- _TRY IT_
Print the line that contains "Click the reCAPTCHA Privacy link", then every line after it until the entries end, exactly as they read; do not include pictures.
━━━
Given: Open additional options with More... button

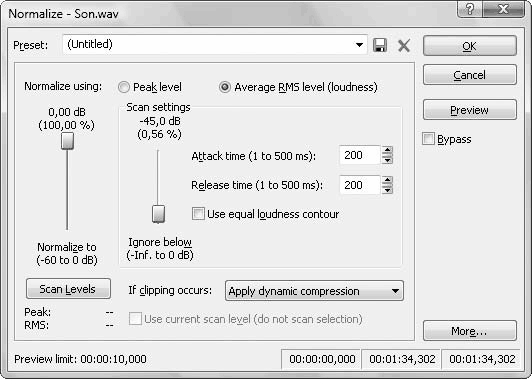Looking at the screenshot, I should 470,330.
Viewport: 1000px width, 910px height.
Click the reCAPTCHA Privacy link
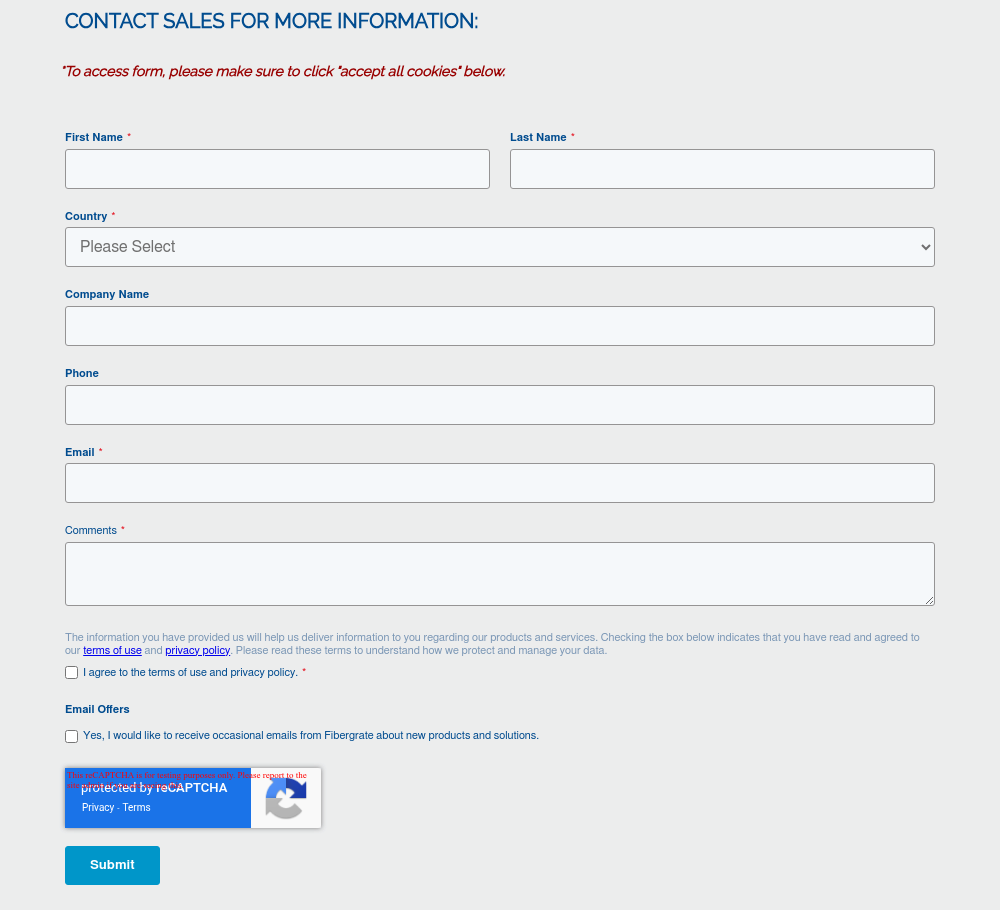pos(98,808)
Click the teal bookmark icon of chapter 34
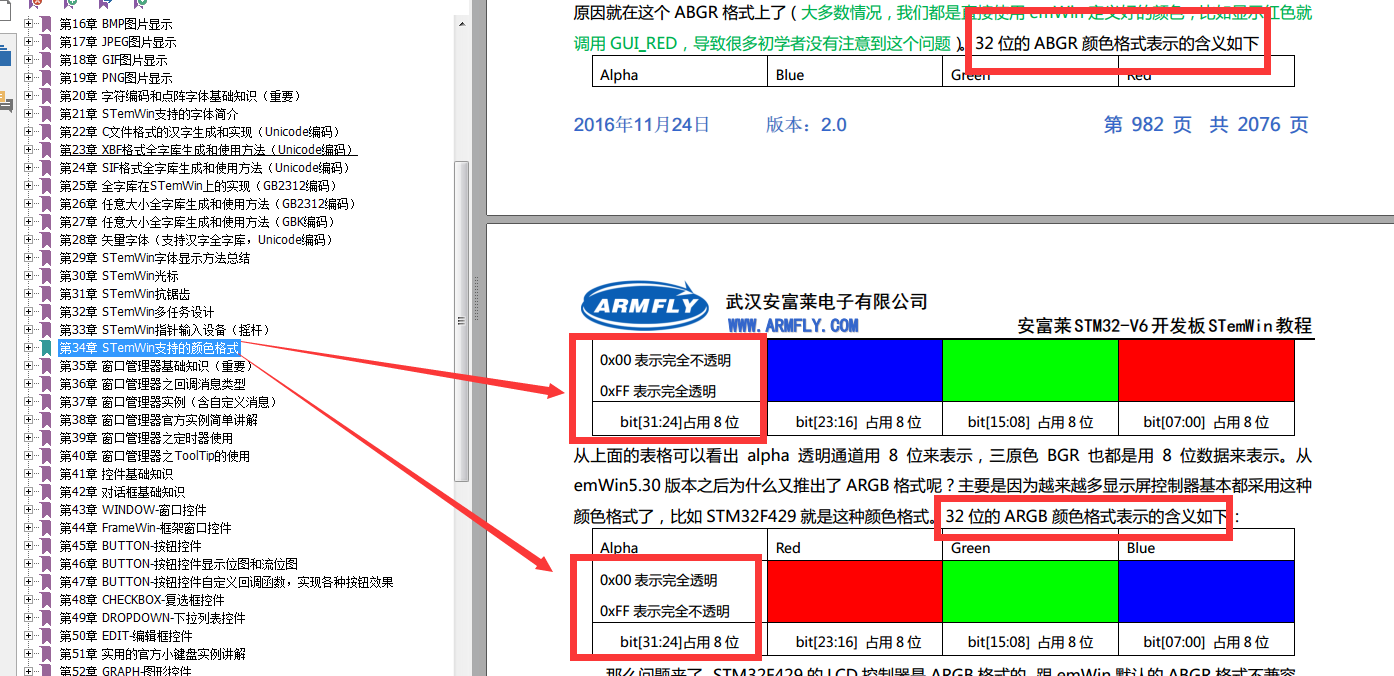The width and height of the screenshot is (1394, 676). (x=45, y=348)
━━━
- _RESPONSE TO THIS TASK_
Click the reCAPTCHA Privacy link
pos(98,808)
Click the teal bookmark icon of chapter 34
The width and height of the screenshot is (1394, 676). (x=45, y=348)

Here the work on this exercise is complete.